The divide culminated in 1996, when Buchanan won the New Hampshire primary. GOP
elites, he gleefully declared, “are in a terminal panic. They hear the shouts of
the peasants from over the hill. All the knights and barons will be riding into
the castle pulling up the drawbridge in a minute. All the peasants are coming
with pitchforks.” The knights and barons counterattacked, and managed to
nominate Bob Dole. Then, in the years that followed, Republicans papered over
their differences. They united in an attempt to impeach Bill Clinton. They
united in vengeance after the September 11 attacks. They united to oppose Barack

But below the surface, the balance inside the party shifted. After 2000, wages
stagnated, which led more Republicans to doubt the benefits of global trade. The
wars in Iraq and Afghanistan became quagmires, which led more Republicans to
doubt the benefits of foreign war. And Barack Obama’s election induced a panic
about America’s changing demographic character. All these factors strengthened
the Buchananites, even as Buchanan himself faded into obscurity.

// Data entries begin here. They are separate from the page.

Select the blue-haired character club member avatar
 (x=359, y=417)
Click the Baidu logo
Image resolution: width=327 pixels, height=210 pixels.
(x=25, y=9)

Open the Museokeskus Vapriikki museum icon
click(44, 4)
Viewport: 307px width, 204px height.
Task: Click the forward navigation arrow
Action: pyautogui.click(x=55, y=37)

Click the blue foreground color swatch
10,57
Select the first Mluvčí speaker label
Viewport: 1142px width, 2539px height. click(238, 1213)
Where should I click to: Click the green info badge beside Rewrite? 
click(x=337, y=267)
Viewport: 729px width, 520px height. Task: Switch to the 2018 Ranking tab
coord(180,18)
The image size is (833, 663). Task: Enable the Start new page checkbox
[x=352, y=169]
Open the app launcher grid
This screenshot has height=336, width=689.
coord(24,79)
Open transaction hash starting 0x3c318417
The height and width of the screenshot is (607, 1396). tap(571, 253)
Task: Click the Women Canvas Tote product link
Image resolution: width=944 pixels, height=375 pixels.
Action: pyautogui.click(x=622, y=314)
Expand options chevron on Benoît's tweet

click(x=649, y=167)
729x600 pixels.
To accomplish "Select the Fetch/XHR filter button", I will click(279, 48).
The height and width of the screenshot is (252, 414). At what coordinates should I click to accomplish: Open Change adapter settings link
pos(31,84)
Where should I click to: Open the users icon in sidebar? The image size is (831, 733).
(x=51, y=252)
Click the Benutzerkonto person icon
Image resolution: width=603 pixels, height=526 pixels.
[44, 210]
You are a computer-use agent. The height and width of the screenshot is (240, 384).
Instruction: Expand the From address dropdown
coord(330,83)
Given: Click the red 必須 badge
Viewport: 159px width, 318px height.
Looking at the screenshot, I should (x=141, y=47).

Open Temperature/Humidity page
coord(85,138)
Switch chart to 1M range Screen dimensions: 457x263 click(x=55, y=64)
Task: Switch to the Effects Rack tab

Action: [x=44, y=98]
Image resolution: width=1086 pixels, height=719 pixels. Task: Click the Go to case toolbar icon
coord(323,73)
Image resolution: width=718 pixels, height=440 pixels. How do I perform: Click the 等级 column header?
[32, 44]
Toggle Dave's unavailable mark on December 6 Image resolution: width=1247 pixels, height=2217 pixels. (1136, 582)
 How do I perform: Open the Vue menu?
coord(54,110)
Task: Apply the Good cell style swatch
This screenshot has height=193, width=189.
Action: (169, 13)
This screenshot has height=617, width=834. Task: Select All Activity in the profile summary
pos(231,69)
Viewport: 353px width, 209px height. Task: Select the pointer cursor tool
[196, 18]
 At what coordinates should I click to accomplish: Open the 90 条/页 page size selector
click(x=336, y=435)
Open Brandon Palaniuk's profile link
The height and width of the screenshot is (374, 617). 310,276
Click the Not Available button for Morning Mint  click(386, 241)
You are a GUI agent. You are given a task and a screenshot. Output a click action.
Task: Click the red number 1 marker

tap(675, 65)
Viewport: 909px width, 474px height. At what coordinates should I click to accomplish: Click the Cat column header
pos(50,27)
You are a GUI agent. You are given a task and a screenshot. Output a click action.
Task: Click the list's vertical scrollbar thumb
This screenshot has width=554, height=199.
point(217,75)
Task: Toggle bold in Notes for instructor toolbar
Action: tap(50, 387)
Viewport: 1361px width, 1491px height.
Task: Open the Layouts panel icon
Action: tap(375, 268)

Which brings us to Trump and the Jews. Name the conservative movement’s most
passionate Trump opponents, and you’ll notice that Jews — Bill Kristol, David
Brooks, David Frum, Robert Kagan, Jonah Goldberg, Max Boot, Bret Stephens, Dan
Senor, Jennifer Rubin — are heavily overrepresented. The primary reason is that
most Jewish conservatives find Trump’s brand of nationalism alarming. Trump
doesn’t see the “West” as worth defending on ideological grounds. Like Buchanan,
he thinks America’s key allies rip us off. He can’t see any reason why America
should spend money and risk lives defending the Baltic States — just because
they’re democracies — against Russia. For Trump, like Buchanan, the West matters
only as a religious and racial entity. Muslim immigration, Trump claims, is
“destroying Europe” and “I’m not going to let that happen to the United States.”
Jewish conservatives want to expand the West’s frontiers in the name of
prosperity, security and freedom. Trump, by contrast, wants the West to close
its doors to keep the Muslim hordes out. 

Jewish conservatives don’t only find this frightening because they fear what may
happen overseas if the U.S. withdraws. They also fear what may happen at home.
For many American Jews, the isolationism of the 1930s connotes anti-Semitism. It
evokes figures like Charles Lindbergh, Joseph Kennedy Sr. and Father Coughlin,
all of whom used Jew-hatred to justify appeasing Hitler. Trump, by resurrecting
the slogan of Lindbergh’s America First Committee, which opposed U.S. entry into
World War II, plays into those fears. It’s no coincidence that the Wall Street
Journal’s Bret Stephens recently warned that, “Donald Trump presidency raises a
new kind of version of conservatism which more closely resembles a kind of
Father Coughlin, America First populism and nativism and isolationism.”

Stephens is right to worry. Like anti-Semites of old, some Trump supporters see
Jews as cosmopolitans, people who would rob their nation of its authentic
character. That’s why Ann Coulter, who helped inspire Trump’s agenda, takes so
many anti-Jewish potshots. She wants to stop immigration so America can preserve
its northern European racial stock. And she knows that many of her most
formidable opponents inside the GOP are Jews.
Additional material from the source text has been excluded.